» **WHAT IS EXPECTED**
Give the lines starting at the one containing "The image size is (1140, 742)." and ending at the one containing "This screenshot has width=1085, height=816." as a Markdown table with the columns Row and Line. Leave out blank lines.

» **INFORMATION**
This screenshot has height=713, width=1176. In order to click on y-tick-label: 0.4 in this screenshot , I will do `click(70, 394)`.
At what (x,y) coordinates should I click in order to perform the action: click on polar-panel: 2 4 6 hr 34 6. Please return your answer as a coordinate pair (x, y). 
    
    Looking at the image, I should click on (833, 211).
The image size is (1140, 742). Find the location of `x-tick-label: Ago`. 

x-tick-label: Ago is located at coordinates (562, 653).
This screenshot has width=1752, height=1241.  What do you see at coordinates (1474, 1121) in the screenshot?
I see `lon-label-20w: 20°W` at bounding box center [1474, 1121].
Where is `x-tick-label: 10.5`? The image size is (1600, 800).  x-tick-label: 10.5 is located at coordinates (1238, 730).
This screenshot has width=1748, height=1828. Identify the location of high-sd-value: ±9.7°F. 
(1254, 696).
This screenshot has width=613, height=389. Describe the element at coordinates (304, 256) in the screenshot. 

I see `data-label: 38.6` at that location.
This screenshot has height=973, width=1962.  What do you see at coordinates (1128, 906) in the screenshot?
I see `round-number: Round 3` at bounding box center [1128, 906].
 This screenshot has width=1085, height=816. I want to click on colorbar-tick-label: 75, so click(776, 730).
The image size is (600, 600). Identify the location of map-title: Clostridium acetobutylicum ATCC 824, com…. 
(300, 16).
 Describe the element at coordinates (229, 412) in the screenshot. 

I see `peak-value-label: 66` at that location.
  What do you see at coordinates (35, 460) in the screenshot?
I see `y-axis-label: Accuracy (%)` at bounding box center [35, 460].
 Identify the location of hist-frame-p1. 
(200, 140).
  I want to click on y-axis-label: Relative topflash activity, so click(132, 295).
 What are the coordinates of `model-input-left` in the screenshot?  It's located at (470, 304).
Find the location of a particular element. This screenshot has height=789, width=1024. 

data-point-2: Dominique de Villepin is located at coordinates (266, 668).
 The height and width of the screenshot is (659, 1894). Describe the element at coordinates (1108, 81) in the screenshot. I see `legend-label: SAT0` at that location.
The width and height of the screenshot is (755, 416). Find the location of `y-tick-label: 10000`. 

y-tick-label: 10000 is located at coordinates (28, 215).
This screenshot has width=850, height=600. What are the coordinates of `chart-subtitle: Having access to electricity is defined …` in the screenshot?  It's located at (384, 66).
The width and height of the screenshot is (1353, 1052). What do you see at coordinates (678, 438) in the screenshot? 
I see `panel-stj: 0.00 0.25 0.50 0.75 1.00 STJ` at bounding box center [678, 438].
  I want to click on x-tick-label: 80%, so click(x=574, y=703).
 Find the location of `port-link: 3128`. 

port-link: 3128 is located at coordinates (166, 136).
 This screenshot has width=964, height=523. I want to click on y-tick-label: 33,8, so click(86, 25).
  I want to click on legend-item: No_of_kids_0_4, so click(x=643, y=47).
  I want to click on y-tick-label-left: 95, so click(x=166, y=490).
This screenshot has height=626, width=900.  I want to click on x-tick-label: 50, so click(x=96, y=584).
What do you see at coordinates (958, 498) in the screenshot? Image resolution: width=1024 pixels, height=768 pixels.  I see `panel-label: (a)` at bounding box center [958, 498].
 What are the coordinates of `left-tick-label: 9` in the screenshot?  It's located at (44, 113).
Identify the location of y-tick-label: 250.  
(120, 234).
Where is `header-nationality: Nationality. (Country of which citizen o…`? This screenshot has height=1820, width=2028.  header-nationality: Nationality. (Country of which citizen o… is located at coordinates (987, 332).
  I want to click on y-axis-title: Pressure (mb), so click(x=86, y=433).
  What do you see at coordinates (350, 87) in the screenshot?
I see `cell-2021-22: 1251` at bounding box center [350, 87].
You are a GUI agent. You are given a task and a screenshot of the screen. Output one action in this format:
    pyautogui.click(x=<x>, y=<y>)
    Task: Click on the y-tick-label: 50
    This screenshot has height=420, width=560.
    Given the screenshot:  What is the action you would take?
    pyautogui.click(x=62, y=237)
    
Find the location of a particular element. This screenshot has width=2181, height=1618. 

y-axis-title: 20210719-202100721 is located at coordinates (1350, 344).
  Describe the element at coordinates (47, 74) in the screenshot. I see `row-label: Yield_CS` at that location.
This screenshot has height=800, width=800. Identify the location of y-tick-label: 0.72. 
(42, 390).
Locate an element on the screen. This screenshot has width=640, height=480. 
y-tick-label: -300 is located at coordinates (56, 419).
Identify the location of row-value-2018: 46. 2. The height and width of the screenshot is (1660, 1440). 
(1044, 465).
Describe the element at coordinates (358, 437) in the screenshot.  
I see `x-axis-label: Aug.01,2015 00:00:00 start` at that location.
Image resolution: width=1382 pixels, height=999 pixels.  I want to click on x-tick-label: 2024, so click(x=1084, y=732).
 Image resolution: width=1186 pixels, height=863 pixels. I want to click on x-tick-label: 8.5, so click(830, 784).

» **WRITTEN ANSWER**
| Row | Line |
|---|---|
| 1 | The image size is (1140, 742). Find the location of `x-tick-label: Ago`.  |
| 2 | x-tick-label: Ago is located at coordinates (562, 653). |
| 3 | This screenshot has width=1752, height=1241.  What do you see at coordinates (1474, 1121) in the screenshot? |
| 4 | I see `lon-label-20w: 20°W` at bounding box center [1474, 1121]. |
| 5 | Where is `x-tick-label: 10.5`? The image size is (1600, 800).  x-tick-label: 10.5 is located at coordinates (1238, 730). |
| 6 | This screenshot has width=1748, height=1828. Identify the location of high-sd-value: ±9.7°F.  |
| 7 | (1254, 696). |
| 8 | This screenshot has width=613, height=389. Describe the element at coordinates (304, 256) in the screenshot.  |
| 9 | I see `data-label: 38.6` at that location. |
| 10 | This screenshot has height=973, width=1962.  What do you see at coordinates (1128, 906) in the screenshot? |
| 11 | I see `round-number: Round 3` at bounding box center [1128, 906]. |
| 12 |  This screenshot has width=1085, height=816. I want to click on colorbar-tick-label: 75, so click(776, 730). |